Potongan Teks →

HUKUM MEMPELAJARI ILMU SIHIR GUNA
MEMBENTENGI DIRI
Keadaan
suatu negeri yang berlatar belakang animisme dan dinamisme ternyata sangat
berpengaruh bagi masyarakatnya. Sisa-sisa ajaran tersebut nampak berbekas walau
pun sudah berlalu sekian lama dari masa. Terlebih lagi di saat ilmu Dien yang
bertumpu pada tauhid dan menjauhi kesyirikan mulai langka di masyarakat.
Akibatnya, syirik dikira tauhid dan tauhid dikira syirik, sunnah dikira bid’ah,
dan bid’ah dikira sunnah, kebenaran dikira kebatilan, dan kebatilan dikira
kebenaran. Diantara warisan animisme dan dinamisme yang masih bercokol di
tengah-tengah masyarakat adalah sihir. Bahkan semakin parah di saat kalangan
yang beridentitas ”Santri” bahkan “Kyai” ada yang menekuni dan
mengajarkannya dengan dihiasi wirid-wirid tertentu, seraya berkata: “Ini
ilmu putih bukan ilmu hitam”. Padahal hakekatnya sama-sama hitamnya dan
sama-sama sihirnya.
Akibatnya
orang-orang awam pun terpengaruh. Ada yang mempelajarinya dalam rangka
membentengi diri (pagar diri) atau untuk memukul lawannya dengan sihir
tersebut, ada pula yang berobat dari sakitnya (disihir) dengan mendatangi para
tukang sihir.

Entri Hasil Ekstraksi →
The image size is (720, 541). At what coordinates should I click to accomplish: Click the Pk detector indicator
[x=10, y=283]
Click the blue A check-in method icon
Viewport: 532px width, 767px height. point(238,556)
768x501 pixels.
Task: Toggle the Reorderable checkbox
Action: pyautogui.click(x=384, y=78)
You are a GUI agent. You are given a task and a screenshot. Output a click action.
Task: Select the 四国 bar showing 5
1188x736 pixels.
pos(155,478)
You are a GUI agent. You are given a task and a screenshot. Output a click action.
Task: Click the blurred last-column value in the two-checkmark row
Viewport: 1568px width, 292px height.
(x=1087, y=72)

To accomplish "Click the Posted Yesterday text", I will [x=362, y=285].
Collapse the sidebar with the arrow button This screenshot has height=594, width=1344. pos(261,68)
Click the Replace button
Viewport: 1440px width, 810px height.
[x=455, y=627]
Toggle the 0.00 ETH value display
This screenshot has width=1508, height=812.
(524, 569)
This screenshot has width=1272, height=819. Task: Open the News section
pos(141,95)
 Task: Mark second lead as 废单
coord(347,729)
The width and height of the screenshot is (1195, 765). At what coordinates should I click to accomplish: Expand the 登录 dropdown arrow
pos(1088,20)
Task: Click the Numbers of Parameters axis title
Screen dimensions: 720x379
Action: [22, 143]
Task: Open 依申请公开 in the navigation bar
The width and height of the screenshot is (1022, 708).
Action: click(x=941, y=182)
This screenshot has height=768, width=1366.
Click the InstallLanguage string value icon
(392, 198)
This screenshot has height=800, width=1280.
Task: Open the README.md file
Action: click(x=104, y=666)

Ketentuan Tugas →
Salin seluruh teks tentang hukum mempelajari ilmu sihir guna membentengi diri tanpa mengubah satu kata pun.

Penyelesaian Tugas →
HUKUM MEMPELAJARI ILMU SIHIR GUNA
MEMBENTENGI DIRI
Keadaan
suatu negeri yang berlatar belakang animisme dan dinamisme ternyata sangat
berpengaruh bagi masyarakatnya. Sisa-sisa ajaran tersebut nampak berbekas walau
pun sudah berlalu sekian lama dari masa. Terlebih lagi di saat ilmu Dien yang
bertumpu pada tauhid dan menjauhi kesyirikan mulai langka di masyarakat.
Akibatnya, syirik dikira tauhid dan tauhid dikira syirik, sunnah dikira bid’ah,
dan bid’ah dikira sunnah, kebenaran dikira kebatilan, dan kebatilan dikira
kebenaran. Diantara warisan animisme dan dinamisme yang masih bercokol di
tengah-tengah masyarakat adalah sihir. Bahkan semakin parah di saat kalangan
yang beridentitas ”Santri” bahkan “Kyai” ada yang menekuni dan
mengajarkannya dengan dihiasi wirid-wirid tertentu, seraya berkata: “Ini
ilmu putih bukan ilmu hitam”. Padahal hakekatnya sama-sama hitamnya dan
sama-sama sihirnya.
Akibatnya
orang-orang awam pun terpengaruh. Ada yang mempelajarinya dalam rangka
membentengi diri (pagar diri) atau untuk memukul lawannya dengan sihir
tersebut, ada pula yang berobat dari sakitnya (disihir) dengan mendatangi para
tukang sihir.